- Instructions to follow -
Render the entries below as a Markdown table with the columns No. and Line, covering everything from the line holding "Where should I" through the end of the entries, inclusive. Number each row, skip blank lines, and omit the pictures.

- Raw data -
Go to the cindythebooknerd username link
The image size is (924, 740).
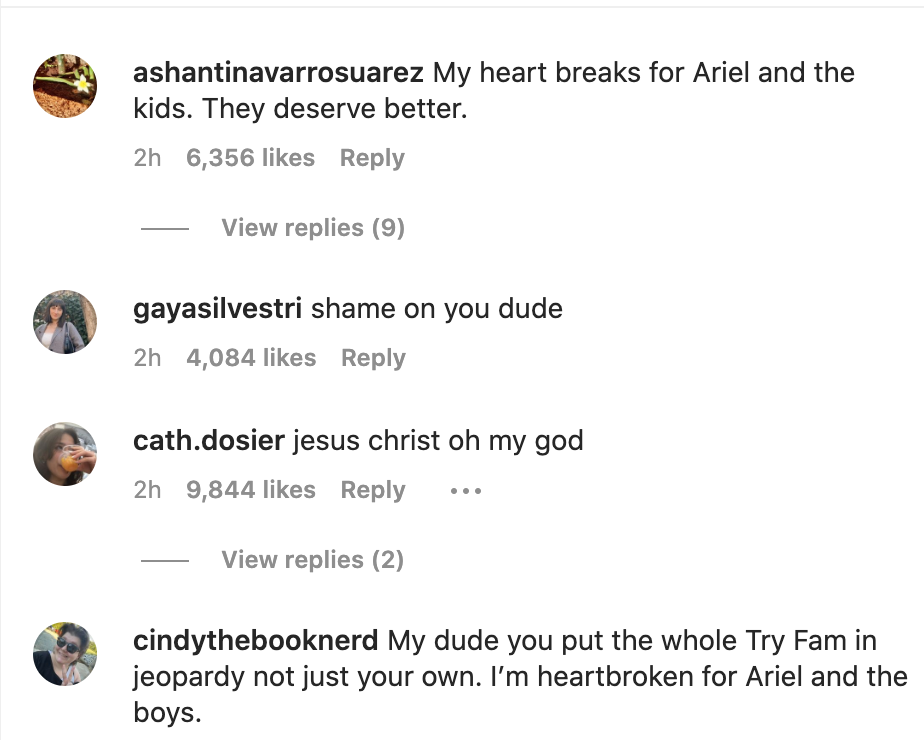click(255, 641)
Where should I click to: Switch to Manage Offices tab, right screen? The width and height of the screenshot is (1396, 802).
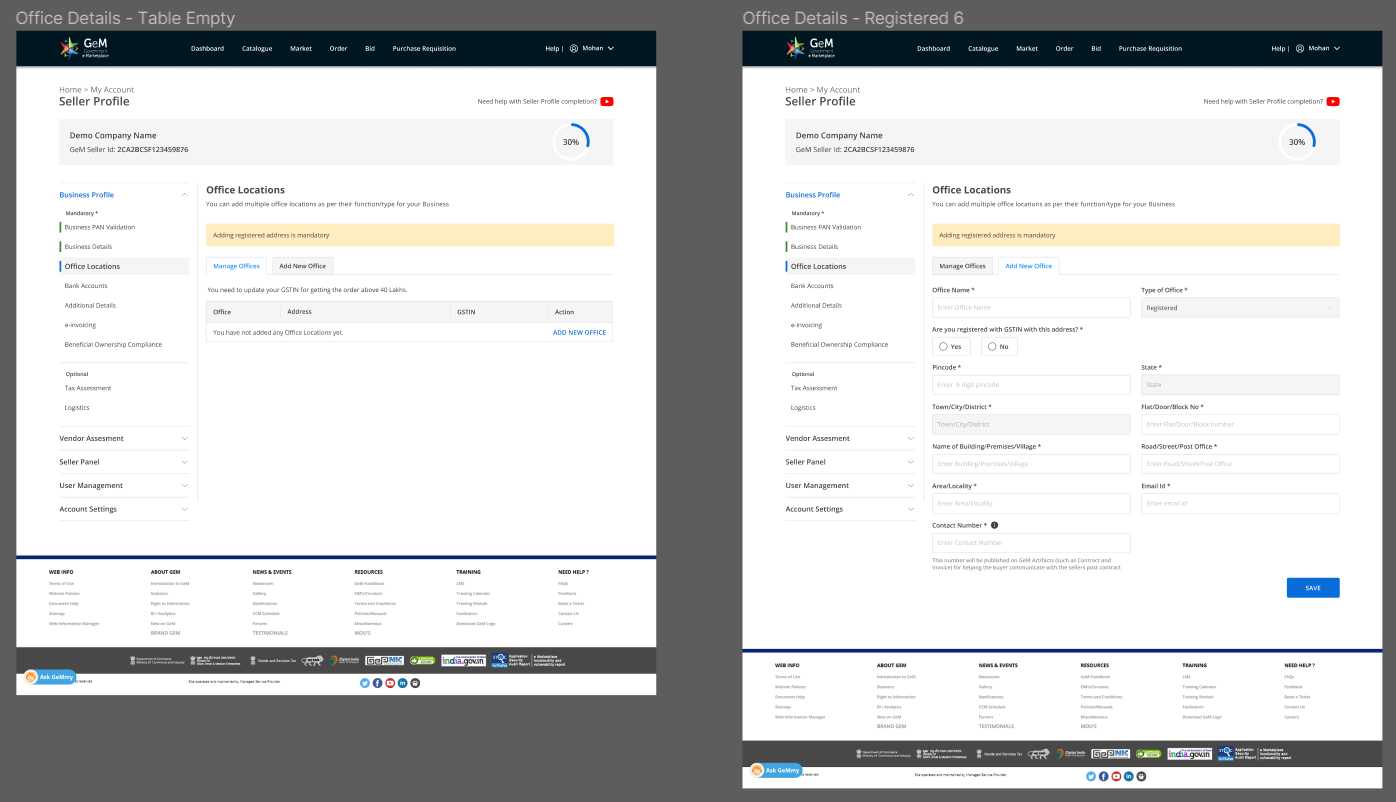click(x=962, y=266)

- Task answer -
| No. | Line |
|---|---|
| 1 | Where should I click to: Switch to Manage Offices tab, right screen? The width and height of the screenshot is (1396, 802). |
| 2 | click(x=962, y=266) |